The thing that stands in favour of Ms Banerjee, however, is that unlike the BJP or other opposition parties in the state, in her (as the two-time chief minister), the Trinamool Congress has a face and, obviously, a clear chief ministerial candidate for the election. The BJP doesn’t. At least not yet. But opposition parties, including the BJP, hope that anti-incumbency sentiments may finally begin to stir up against Ms. Banerjee and her Trinamool government.

Earlier this month, a small organisation, Crowdwisdom360 (it calls itself India’s first Political Prediction Market) carried out small on-the-ground polls to get a feel of the political mood in Bengal’s districts. Crowdwisdom360 claims that in the recently-held Bihar elections, its seat-level accuracy was 70%. In Bengal, its surveys appear to show that the BJP’s dual messaging against the Banerjee regime (poor governance; and minority appeasement) has been working better than the incumbent government’s absence of positive messages. Crowdwisdom360’s surveys have shown that voters are unable to zero in on concrete reasons why they should vote for Trinamool candidates.

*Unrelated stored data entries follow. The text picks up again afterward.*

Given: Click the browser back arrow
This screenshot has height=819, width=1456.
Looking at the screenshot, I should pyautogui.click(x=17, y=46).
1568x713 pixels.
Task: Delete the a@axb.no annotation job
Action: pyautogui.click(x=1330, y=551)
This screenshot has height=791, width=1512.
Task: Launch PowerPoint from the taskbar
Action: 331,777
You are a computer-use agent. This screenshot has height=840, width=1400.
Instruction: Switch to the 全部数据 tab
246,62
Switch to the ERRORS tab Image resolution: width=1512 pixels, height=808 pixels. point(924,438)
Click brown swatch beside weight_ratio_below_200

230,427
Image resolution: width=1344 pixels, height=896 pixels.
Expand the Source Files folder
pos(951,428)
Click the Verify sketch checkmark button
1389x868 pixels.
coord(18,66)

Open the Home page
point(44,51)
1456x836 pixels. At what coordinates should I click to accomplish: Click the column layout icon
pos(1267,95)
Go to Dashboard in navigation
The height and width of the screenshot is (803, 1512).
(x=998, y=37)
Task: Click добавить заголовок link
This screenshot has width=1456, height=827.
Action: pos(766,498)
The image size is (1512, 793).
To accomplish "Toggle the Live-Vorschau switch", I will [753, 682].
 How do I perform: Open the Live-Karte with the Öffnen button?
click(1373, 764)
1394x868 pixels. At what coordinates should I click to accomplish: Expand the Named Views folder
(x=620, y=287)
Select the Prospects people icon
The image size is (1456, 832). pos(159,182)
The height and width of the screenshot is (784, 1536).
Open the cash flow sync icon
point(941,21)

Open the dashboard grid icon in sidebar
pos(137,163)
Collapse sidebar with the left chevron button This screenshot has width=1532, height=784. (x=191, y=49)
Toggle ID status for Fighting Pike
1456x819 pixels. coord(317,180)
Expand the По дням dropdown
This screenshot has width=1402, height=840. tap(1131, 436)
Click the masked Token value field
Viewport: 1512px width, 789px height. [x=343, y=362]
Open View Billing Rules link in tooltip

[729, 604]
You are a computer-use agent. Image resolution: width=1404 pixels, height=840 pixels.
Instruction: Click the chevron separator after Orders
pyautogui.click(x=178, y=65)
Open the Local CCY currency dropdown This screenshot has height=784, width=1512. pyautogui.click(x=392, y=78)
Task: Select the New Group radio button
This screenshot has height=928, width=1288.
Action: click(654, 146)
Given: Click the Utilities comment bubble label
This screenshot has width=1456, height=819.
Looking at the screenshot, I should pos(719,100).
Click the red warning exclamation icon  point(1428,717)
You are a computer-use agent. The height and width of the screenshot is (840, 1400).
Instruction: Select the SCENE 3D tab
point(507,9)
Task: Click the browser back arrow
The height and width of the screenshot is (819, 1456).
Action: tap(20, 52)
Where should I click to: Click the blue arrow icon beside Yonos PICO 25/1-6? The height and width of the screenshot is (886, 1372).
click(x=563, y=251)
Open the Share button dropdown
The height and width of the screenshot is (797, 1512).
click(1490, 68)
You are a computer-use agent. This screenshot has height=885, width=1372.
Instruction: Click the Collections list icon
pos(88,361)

There are problems with such surveys, of course. First, there could be sampling errors that let biases creep in; and second, in India’s electoral politics, things change sometimes quite mercurially. But even if such surveys are disregarded, the mood in Bengal as it heads for another election is quite different from what it was when Ms. Banerjee steered her party to victory for the second time in 2016.

There is discontent among rural voters, largely fuelled by what is perceived as minority appeasement; the COVID-19 pandemic has not helped matters; and the opposition’s campaigns, particularly the BJP’s, have been having an impact. In 2021, for Ms. Banerjee and her party, returning to power for the third time may not be a cakewalk.